世界経済評論IMPACT(世界経済評論インパクト)
「異次元」の子ども政策について考える
(静岡県立大学国際関係学部 講師)
2023.01.30
現在,日本では政策に異次元と名付けるのがちょっとした流行らしい。2023年1月の通常国会の施政方針演説で岸田文雄首相は,子ども政策について,「次元が異なる」,つまり異次元の政策を実行すると表明した。もちろん,異次元の元祖は日銀による金融緩和である。次に,異次元(次元の異なる)少子化対策を岸田政権が打ち出したことになる。その演説の中で,少子化対策について,3本の柱を述べた。1)経済支援の強化,2)子育てサービスの拡充,3)働き方改革の推進と制度充実である。この3本柱自体には,新鮮味がなく,これまで言われてきたことをまとめているという印象である。財源などの具体策もこれから策定するという。具体策が明らかにならないと明言できないが,おそらくこの3本柱もこれまで採用された多くの過去の少子化対策と同様に失敗する。つまり,出生率の上昇や出生数の増加には貢献しない。

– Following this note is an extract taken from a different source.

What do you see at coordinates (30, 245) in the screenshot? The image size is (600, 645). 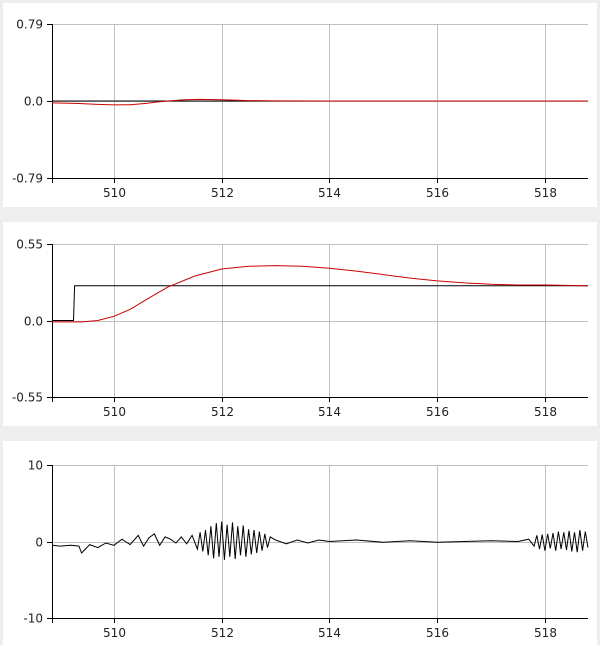 I see `y-tick-label: 0.55` at bounding box center [30, 245].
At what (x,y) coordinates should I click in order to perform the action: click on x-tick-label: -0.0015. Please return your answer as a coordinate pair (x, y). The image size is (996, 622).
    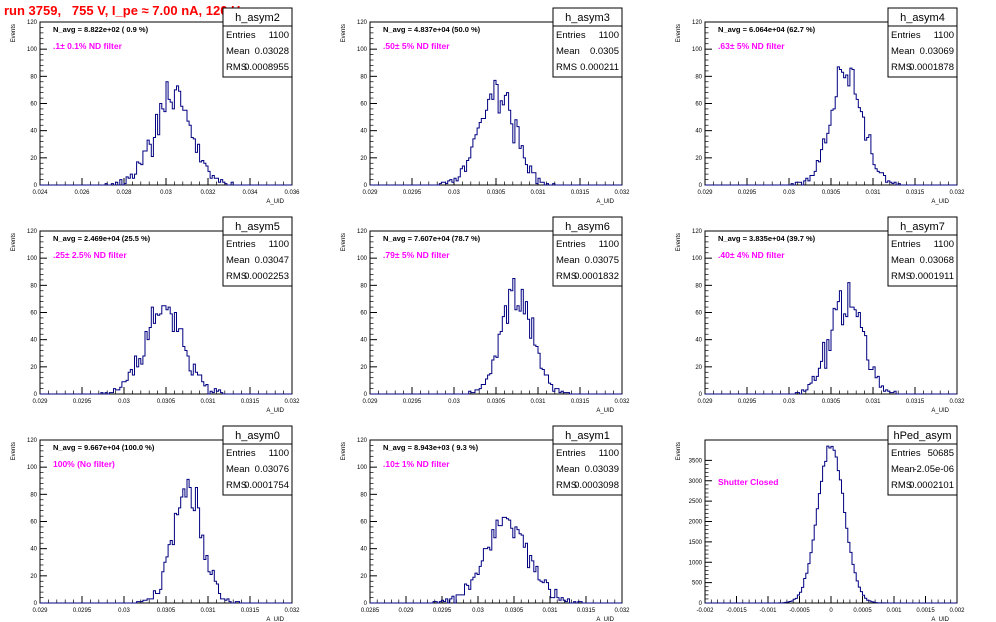
    Looking at the image, I should click on (736, 611).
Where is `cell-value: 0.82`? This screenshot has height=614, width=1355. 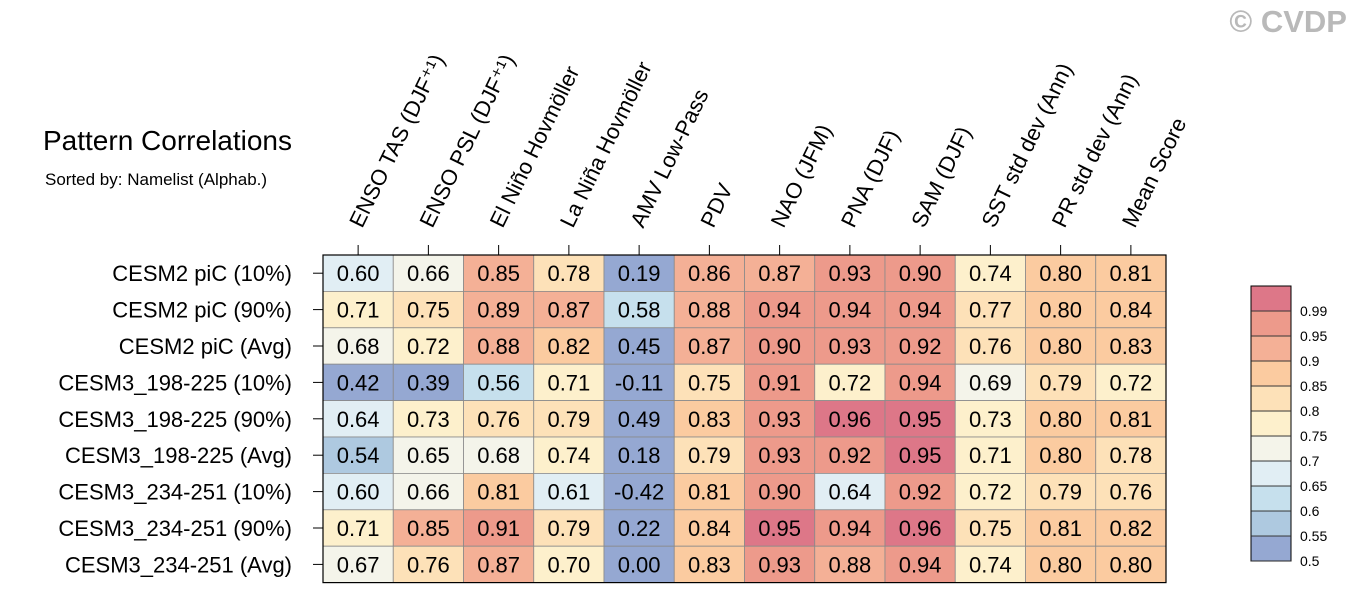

それは,過去の政策の検証をしないで,似たような政策ばかりを実施しているというだけではなく,政策や改革が成功するには,「異次元」という上からの大きなことではなく,現場という下からの小さなことから行うべきだからである。
Banerjee and Duflo の“Poor Economics”,(翻訳書「貧乏人の経済学」)によると,ある政策や改革が成功するには,上からの視点ではなく,下からの視点が必要である。さらに,政策や改革の失敗の原因として,思想(イデオロギー),無知や惰性を,成功の要因として,明確性,具体性,信頼を挙げている。

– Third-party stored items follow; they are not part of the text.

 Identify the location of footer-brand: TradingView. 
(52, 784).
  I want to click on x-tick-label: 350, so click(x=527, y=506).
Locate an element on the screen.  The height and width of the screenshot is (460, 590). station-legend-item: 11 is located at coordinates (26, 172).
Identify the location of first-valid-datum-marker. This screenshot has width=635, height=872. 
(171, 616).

“Poor Economics”は途上国の貧困層に焦点を当てた本であるが,そこでの話は日本などの先進国の場合を考えるときにも役に立つ。これを踏まえて考えると,少子化対策の目標である出生率の上昇や出生数の増加はおそらく達成できない。それは,この異次元の対策は過去の多くの対策と同様に,行政や官僚などの上からの視点で考えられており,現場である下からの視点が抜けている。柱の一つである子育てサービスの拡充については,労働環境の過酷さから離職者を防ぐために,保育士の給与を上げたいとか,こども園や保育園における教員配置基準を見直して,保育士を手厚く配置したいという下からの要望が満たされていないことからも明らかである。さらに,下から見れば,自分たちの要望が通らないということは,対策を実施する政府への信頼が低下することを意味する。また,過去の失敗した少子化対策の検証をすることなく,惰性でほぼ同じような政策を採用している。

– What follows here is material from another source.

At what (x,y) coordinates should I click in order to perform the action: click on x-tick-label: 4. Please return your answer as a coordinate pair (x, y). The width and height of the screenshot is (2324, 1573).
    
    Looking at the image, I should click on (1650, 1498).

この異次元の少子化対策は成功するには,過去の対策の検証も欠かせないが,従来の発想を捨てて,下からの細かい小さいことから変えていくことが重要である。子どもに関わる現場の視点から見て,小さいことからより良い方向に変えていく対策を積み重ねていく。このような政策は明確かつ具体的であり,それが累積して,最終的には信頼も築かれる。そして,政策や対策の目的が達成される。つまり,ここから分かる教訓は,悪魔は細部に宿るのである。